### What the task requires
Each record below needs to be reproduced precisely, though not its pictures.

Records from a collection
• • • • •
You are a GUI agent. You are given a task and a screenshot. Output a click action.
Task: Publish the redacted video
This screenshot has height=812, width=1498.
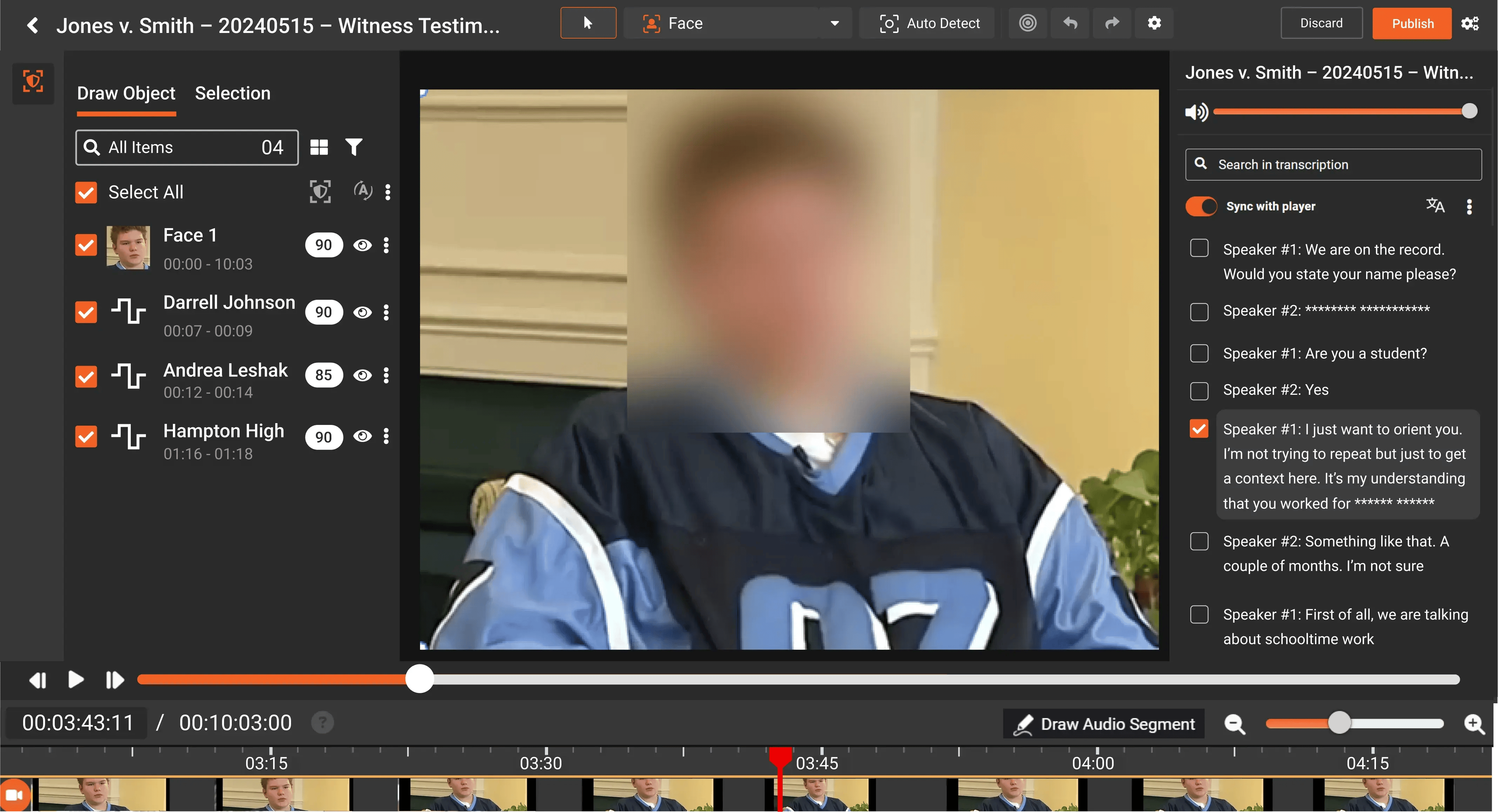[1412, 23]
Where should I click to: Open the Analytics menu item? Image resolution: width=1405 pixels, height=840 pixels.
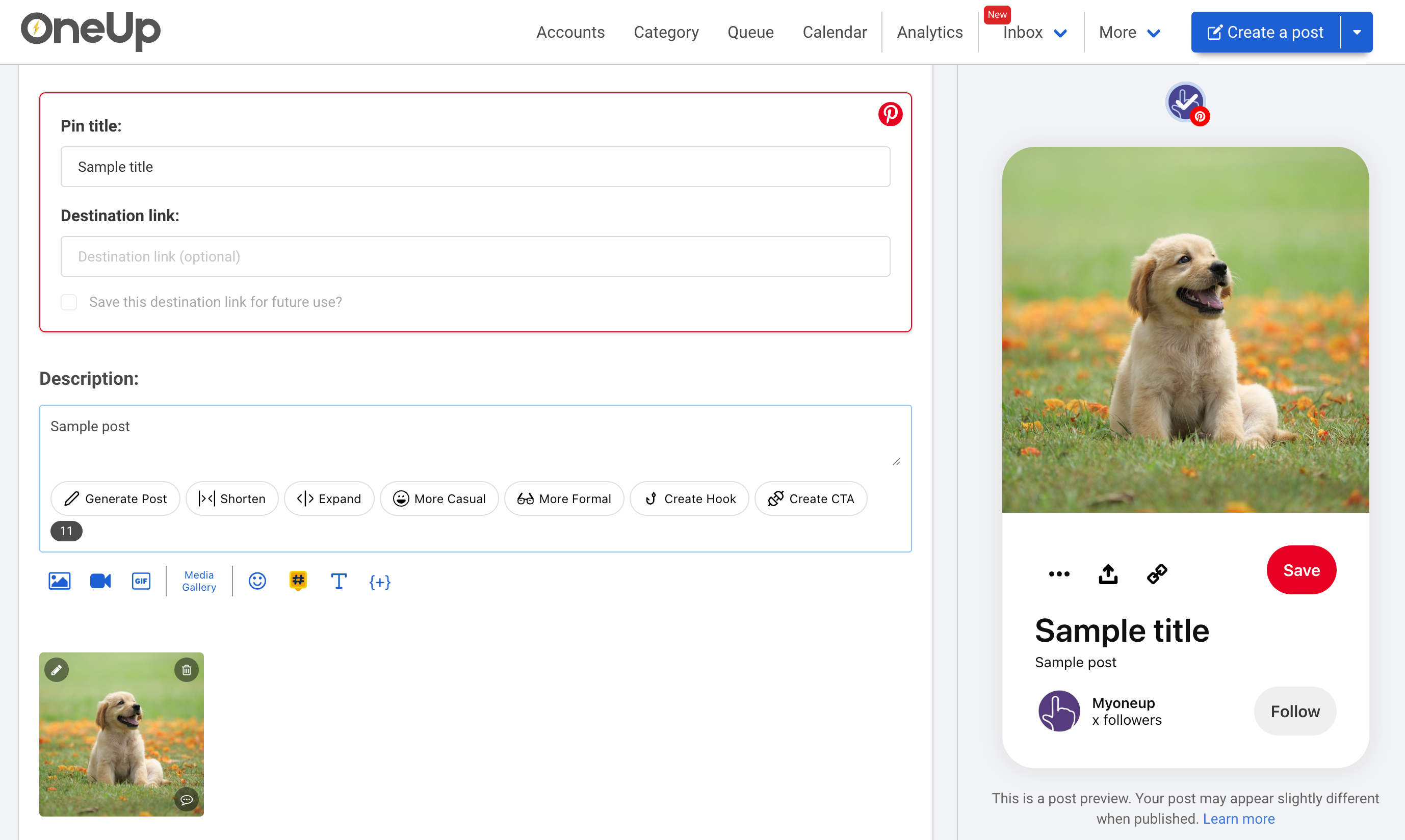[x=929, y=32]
• • • • •
### Exercise answer
You are a GUI agent. You are given a task and a screenshot. Output a click action.
Task: Publish the redacted video
This screenshot has height=812, width=1498.
[1412, 23]
Where should I click to: Open the Analytics menu item? Image resolution: width=1405 pixels, height=840 pixels.
[x=929, y=32]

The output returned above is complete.